2019年5月に開催された「ANAウインドサーフィンワールドカップ横須賀・三浦大会」では、知られざるスポーツの魅力を情報技術(IT)の力で伝える取り組みにも熱が入った。各社の奮闘を解説する連載の後編では、現在の課題と解決に向けた努力を追った。(前編はこちら

3DCGとドローン映像を併用へ

 富士通がドローンを飛ばす狙いは、いずれは観客が利用するスマートフォン(スマホ)のアプリで3次元コンピューターグラフィックス(3DCG)によるレースの実況と、ドローンの映像を自由に切り替えて楽しんでもらうためである。その際に有用になる機能の開発も始まっている。ドローンで撮影した映像に、選手の情報を自動的に重ねて表示する機能だ。

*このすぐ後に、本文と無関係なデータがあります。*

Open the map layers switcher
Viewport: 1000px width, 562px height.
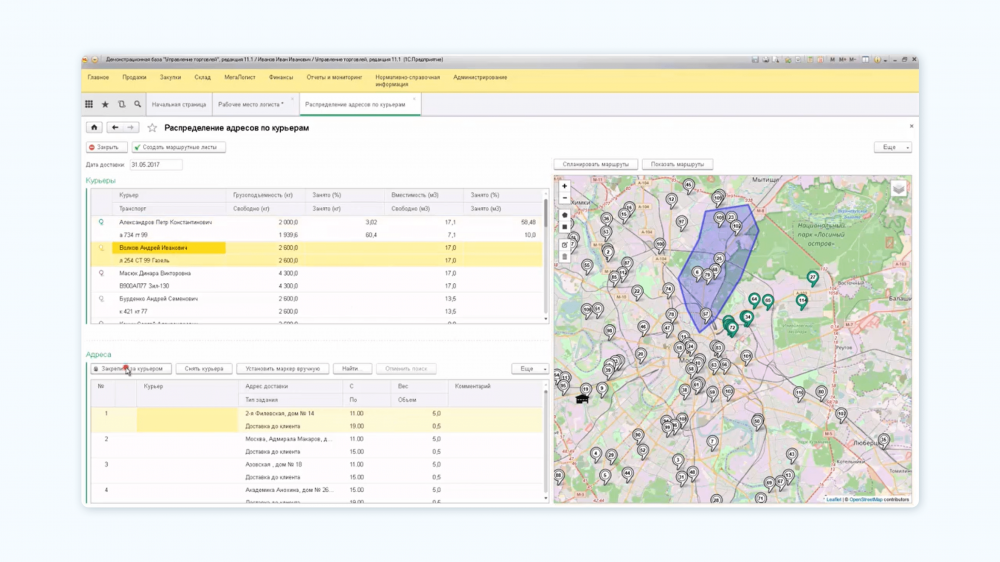pyautogui.click(x=898, y=188)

 今回は画像に映った選手の名前と選手のIDであるセール番号の表示を試みた。画像認識技術で、選手が映っている部分とセール番号を割り出し、GPS(全地球測位システム)の情報と併用して、選手名を特定している。実験では、録画した映像を後から処理して情報を加えたが、伝送される映像がクリアであれば、技術的にはリアルタイムで表示可能であり、速度やゴールまでの距離なども追加できるという。

動画に選手の情報を重ねる

今回は録画映像を後から処理したが、リアルタイムに情報を重ねて表示することも可能という(動画:富士通、Red Dot Drone)

 画像認識などは手元のパソコンで実行した。画像認識ソフトウエアはシンガポールのRed Dot Droneの技術者が独自に開発したという。